I was writing an opinion column for my campus newspaper near the end of my undergraduate studies when the civil suit against OJ Simpson was settled. I remember writing about the results, frustrated in a less-than articulate way about the fact that the life of a person had been reduced to money. In more recent history, I remember the U.S. offering to pay restitution for civilian casualties during the endless war in which we are currently engaged. I remember scoffing at both instances for exactly the same reason: how can anyone possibly think that a human life can be reduced to a financial sum as “restitution?”

When I was involved in a car accident last summer, the insurance of the person at fault included a hefty sum of “pain and suffering” restitution in the settlement. I complained to the insurance adjuster. All I wanted was the reimbursement for expenses resulting from the accident, costs that I would not have otherwise incurred. Whatever “pain and suffering” I had experienced could not by quantified by a figure, and any money received for it, whatever it may have been, wouldn’t have made it go away. Wouldn’t even have made me feel better about it. So, what’s the point? It’s punitive and powerless.

This weekend I listened to an outstanding lecture in the 2009 series of Reith Lectures on the BBC. The title of the lecture was Markets and Morals, and it was given by professor Michael Sandel. He talked about ridiculous American tendencies, such as paying students for school attendance. A fascinating case he discussed was that of an Israeli daycare center that began imposing a fine on parents who picked up their children late. The rate of parents who were late increased after the fine was imposed, because they began seeing their tardiness no longer as a lack of courtesy, but as a privilege for which they were paying. I experienced something similar in college: on a certain semester in which I had a night class, I began seeing the cost a $10 parking citation as paying for the privilege of parking closer to class. The point is that we can’t monetize morality and ethics. Think about it: how many drivers slow down because of a speeding citation? There’s no real stigma attached to the offense, it’s only something we pay for, and then we move forward. After all, it’s only money. We can always make more.

I think there’s something important to be said here, something beyond a rant against free market capitalism and crucifying how it connects with health care and education. I think the larger issue at hand is that we have, as Sandel theorizes, permitted our morality to be reduced to money, our virtue to dollar signs. This is why court cases go in favor of the person with the most expensive attorney. This is why elections go, among other reasons, to the candidate who can pay for the most airtime. This is why greed has run amok and created a culture of power-mongering, a culture that de-humanizes each of us by reducing our value to what we have and what we can produce.
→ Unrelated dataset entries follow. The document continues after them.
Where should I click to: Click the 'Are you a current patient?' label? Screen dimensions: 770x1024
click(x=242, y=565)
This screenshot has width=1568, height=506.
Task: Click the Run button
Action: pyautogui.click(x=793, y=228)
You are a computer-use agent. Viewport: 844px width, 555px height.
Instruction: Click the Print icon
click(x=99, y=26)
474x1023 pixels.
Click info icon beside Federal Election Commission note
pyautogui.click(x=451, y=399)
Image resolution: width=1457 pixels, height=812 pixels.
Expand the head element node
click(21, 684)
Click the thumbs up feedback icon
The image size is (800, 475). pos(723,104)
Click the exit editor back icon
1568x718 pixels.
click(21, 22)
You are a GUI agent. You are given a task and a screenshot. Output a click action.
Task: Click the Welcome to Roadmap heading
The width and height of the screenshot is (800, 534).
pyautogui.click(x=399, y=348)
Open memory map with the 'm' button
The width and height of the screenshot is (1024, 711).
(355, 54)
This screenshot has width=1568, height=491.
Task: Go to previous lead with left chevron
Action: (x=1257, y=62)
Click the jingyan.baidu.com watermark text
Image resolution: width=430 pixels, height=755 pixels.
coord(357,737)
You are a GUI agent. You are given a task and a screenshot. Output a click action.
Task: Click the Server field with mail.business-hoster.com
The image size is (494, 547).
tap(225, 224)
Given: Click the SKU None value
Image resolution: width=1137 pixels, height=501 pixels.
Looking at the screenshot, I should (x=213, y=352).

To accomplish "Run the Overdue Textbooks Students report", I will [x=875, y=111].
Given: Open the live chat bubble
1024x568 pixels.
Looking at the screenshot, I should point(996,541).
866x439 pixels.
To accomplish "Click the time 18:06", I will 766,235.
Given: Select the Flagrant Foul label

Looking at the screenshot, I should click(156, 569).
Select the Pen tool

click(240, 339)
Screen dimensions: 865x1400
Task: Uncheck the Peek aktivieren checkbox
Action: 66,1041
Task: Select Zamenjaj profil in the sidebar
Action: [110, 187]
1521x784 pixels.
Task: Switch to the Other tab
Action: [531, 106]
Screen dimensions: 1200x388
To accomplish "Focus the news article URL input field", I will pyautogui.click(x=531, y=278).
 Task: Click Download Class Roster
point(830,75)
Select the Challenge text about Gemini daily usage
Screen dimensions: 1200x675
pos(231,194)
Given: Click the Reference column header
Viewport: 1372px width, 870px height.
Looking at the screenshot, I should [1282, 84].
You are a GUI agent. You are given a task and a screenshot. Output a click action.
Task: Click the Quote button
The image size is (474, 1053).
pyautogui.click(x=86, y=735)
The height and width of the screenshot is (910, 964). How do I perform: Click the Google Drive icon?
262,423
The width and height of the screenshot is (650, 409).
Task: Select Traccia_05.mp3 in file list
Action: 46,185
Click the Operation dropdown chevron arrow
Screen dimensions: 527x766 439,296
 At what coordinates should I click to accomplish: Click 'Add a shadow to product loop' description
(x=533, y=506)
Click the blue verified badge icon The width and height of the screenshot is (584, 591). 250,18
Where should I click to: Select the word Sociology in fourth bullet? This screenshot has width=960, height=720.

This is a culture of “retail therapy” as a quick emotional fix.

I’m no economist, and I’m not attempting to advance an economical paradigm shift to rectify the issue. I’m presenting the opinion that when a society submits to the base desire to quantify ethics by what one can afford in lieu of remorse or, to use a more spiritual phrase, repentance, then we’ve drifted into what I fear may be an irreparable state of moral chaos.

In future lectures, Sandel promises to incorporate spirituality into a proposed solution. I’m anxious to hear his conclusions. In all likelihood, however, I am accepting of the fact that, whomever proposes whatever, little will ultimately change in the entrenched American tradition of being able to purchase anything, tangible or otherwise. Because, while it is true that it is only money, it is also true that money has become the god of our society.

On a good day, I’ll find my pessimism misplaced.